* Prompt:
All pictures should be dropped, and only the lines from the top of the entries below through the line containing "金沢区・磯子区 (291, 2449)" repeated exactly, both ends included.

* Dataset content:
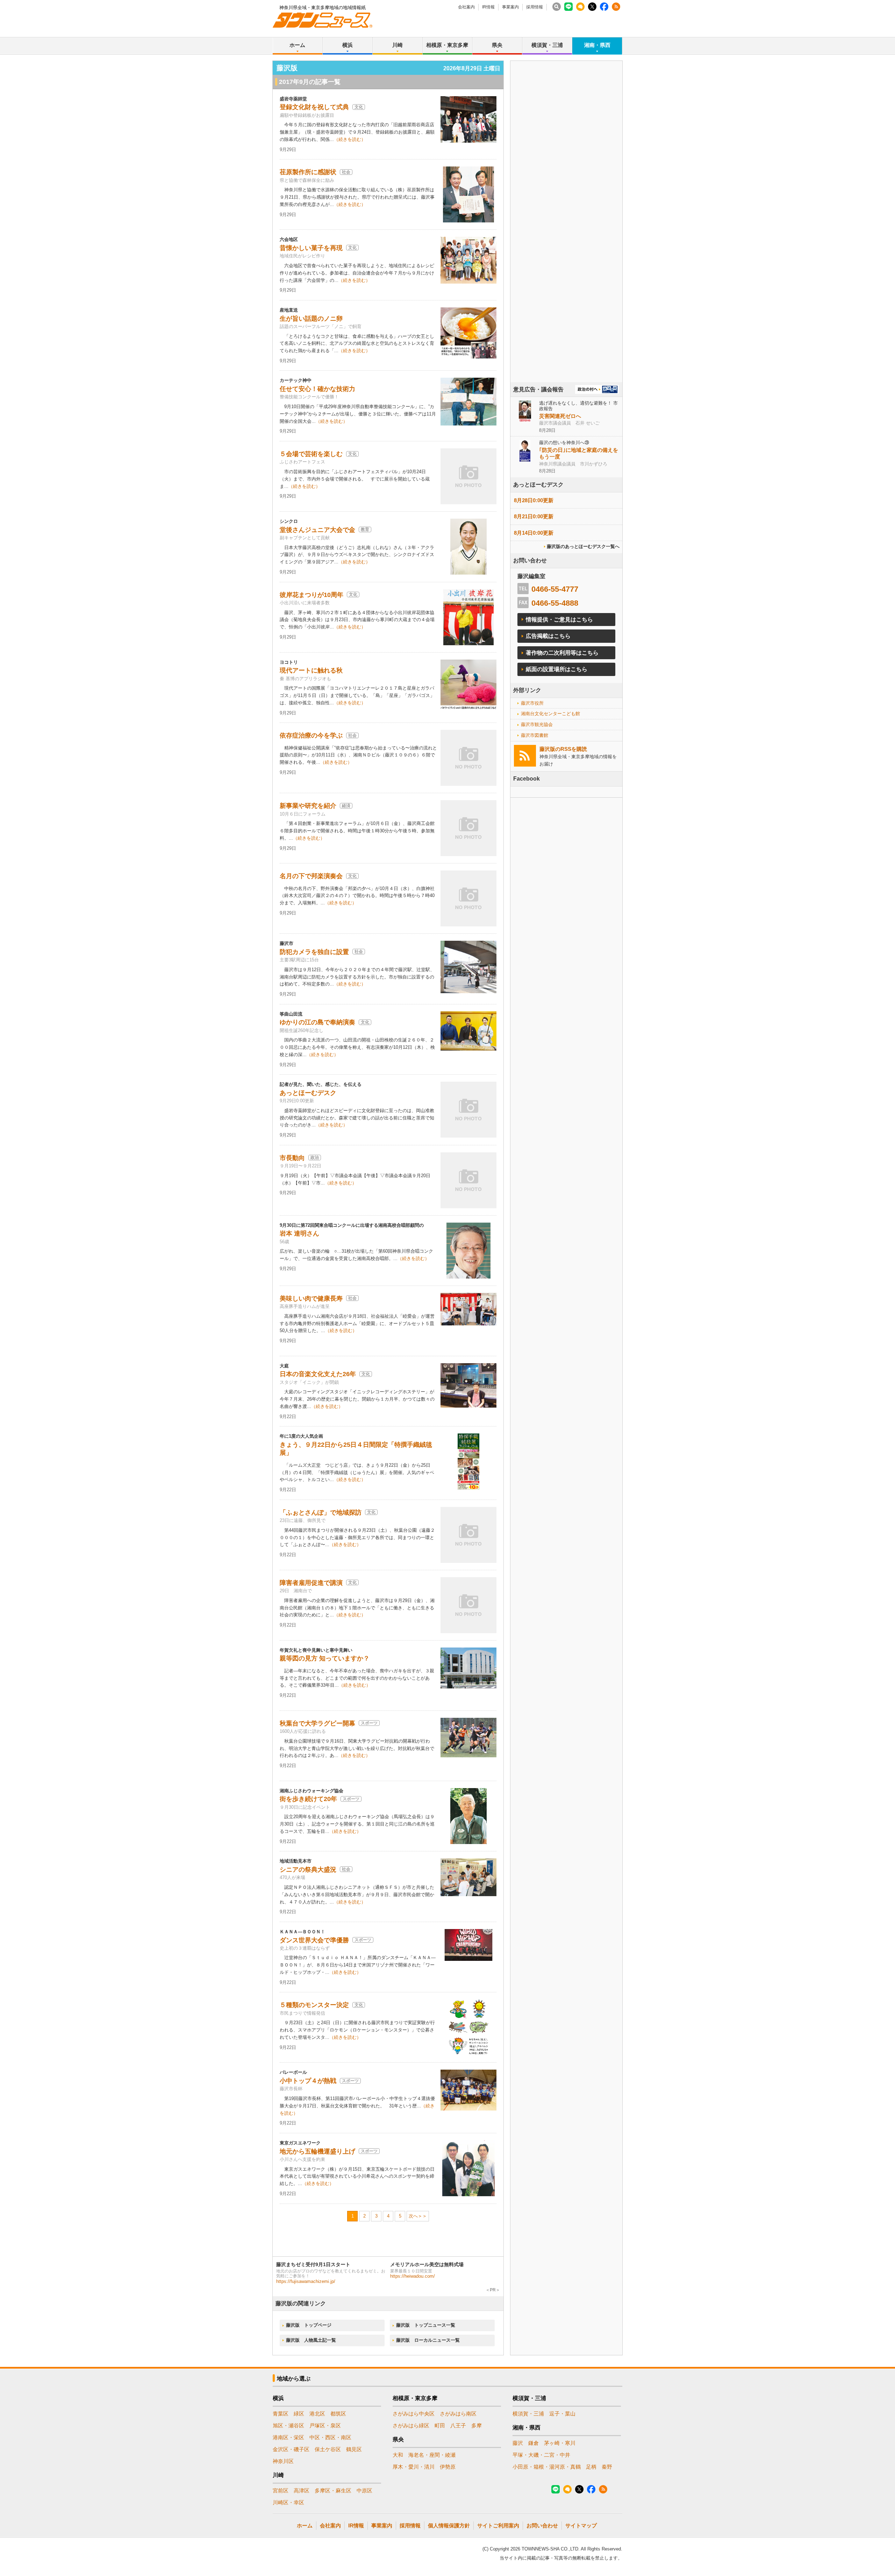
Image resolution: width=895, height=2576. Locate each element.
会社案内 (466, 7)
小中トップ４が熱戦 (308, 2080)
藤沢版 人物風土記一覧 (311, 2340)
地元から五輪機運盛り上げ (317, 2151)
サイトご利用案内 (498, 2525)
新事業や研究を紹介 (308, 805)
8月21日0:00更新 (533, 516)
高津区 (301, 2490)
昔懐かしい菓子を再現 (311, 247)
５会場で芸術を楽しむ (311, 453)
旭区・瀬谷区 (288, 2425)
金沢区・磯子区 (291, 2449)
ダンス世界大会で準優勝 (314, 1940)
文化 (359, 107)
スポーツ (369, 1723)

* Task output:
Image resolution: width=895, height=2576. Locate each element.
会社案内 (466, 7)
小中トップ４が熱戦 (308, 2080)
藤沢版 人物風土記一覧 (311, 2340)
地元から五輪機運盛り上げ (317, 2151)
サイトご利用案内 (498, 2525)
新事業や研究を紹介 (308, 805)
8月21日0:00更新 (533, 516)
高津区 (301, 2490)
昔懐かしい菓子を再現 (311, 247)
５会場で芸術を楽しむ (311, 453)
旭区・瀬谷区 (288, 2425)
金沢区・磯子区 (291, 2449)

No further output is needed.